Posted: 14 Sep 2010 01:00 AM PDT

According to the Star Tribune the Minneapolis suburban office market suffers from 20 percent vacancy rates. Recent large deals have done nothing to dent that glut of inventory.

Please consider Deals don't make dent in the southwest metro's empty offices
Several high-profile office leases have been signed in the Twin Cities' key southwest submarket this year, grabbing headlines and generally giving the impression that things might not be as bad as they seemed in terms of vacancies.

Rasmussen College took 48,000 square feet in the Normandale Lake Office Park's 8300 Tower. Meanwhile at the next-door 8200 Tower, Plato Learning signed a lease for 27,400 square feet. But, given the fact that the southwest submarket was significantly overbuilt with new office space in the pre-recession boom times, the new leases have barely made a dent in the area's 20 percent vacancy rate.

Even with the new transactions, the "absorption" effect on the southwest's vacancy rate was minimal because companies are essentially making lateral moves, said Northco Senior Associate Heather Alderink.

"Every single deal that I did in the southwest submarket in the second quarter was a case of someone coming into new space from somewhere else in the area, rather than completely new companies coming in," she said. "It's been a lot of shuffling from one space to another. They may be taking a little more space in their new offices, but usually it's a little less space."

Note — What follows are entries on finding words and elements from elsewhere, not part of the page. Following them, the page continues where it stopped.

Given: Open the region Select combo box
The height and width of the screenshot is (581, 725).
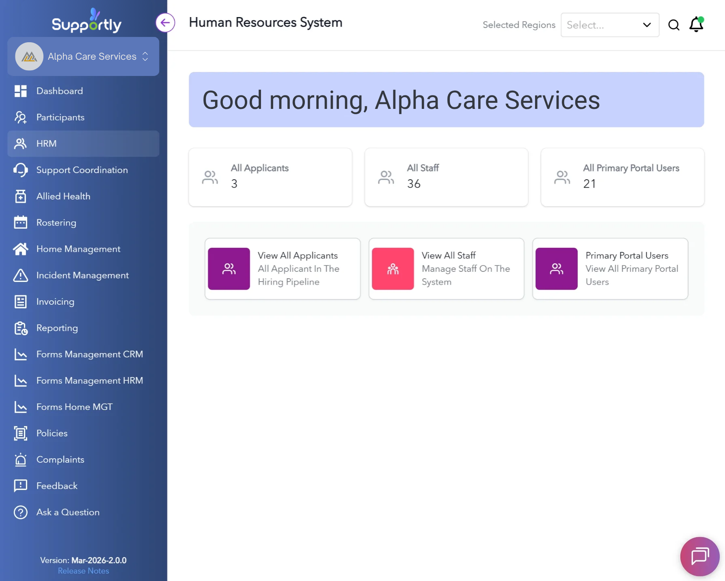Looking at the screenshot, I should coord(610,25).
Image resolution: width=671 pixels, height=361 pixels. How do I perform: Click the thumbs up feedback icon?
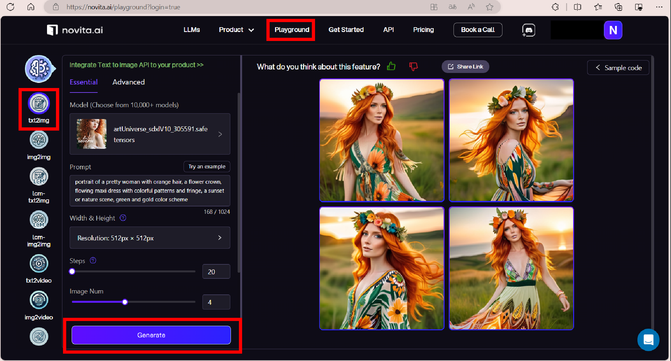(x=391, y=67)
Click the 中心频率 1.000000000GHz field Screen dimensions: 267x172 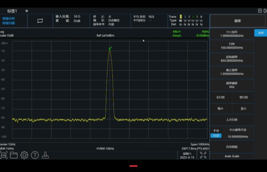pyautogui.click(x=232, y=34)
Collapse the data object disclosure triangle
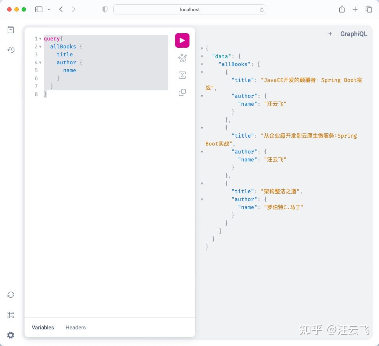 pyautogui.click(x=202, y=56)
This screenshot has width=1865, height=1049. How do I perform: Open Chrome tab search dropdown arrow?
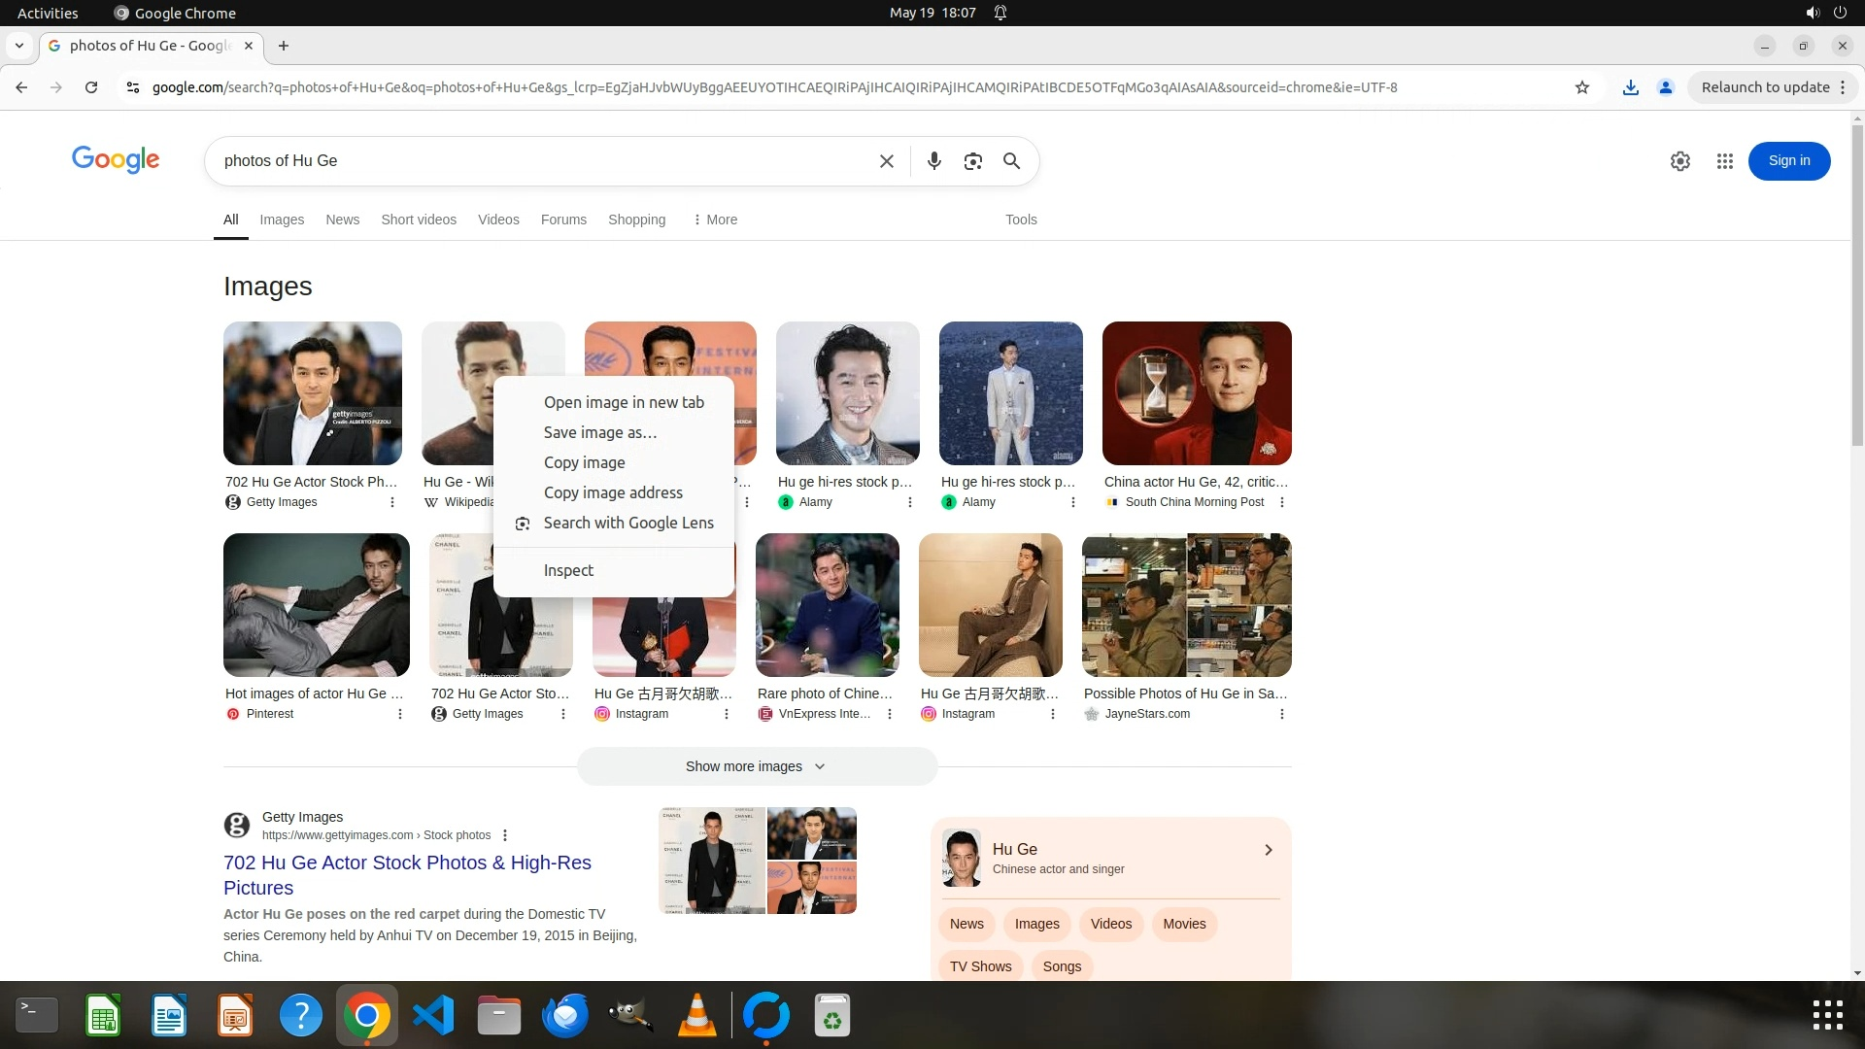(19, 46)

Indeed, a closer look at some of the recent big leases reveal why they aren't doing much to alleviate the southwest metro office vacancy crisis. Plato Learning vacated twice as much Class B space in Bloomington in its move to the 8200 Tower; Rasmussen's new digs in the 8300 Tower includes employees relocated from Eden Prairie and Lake Elmo; and the U.S. Bancorp move to Richfield involves shuffling 1,600 workers from its Shepherd Road facility in St. Paul.
Deflationary Pressures

Companies are moving at the drop of a hat to get better rates or a better location for the same price. The effect of this is of course deflationary, adding to price pressures and more commercial real estate defaults.

Remember that commercial real estate lags residential and residential real estate has not yet bottomed, and indeed may not bottom for years.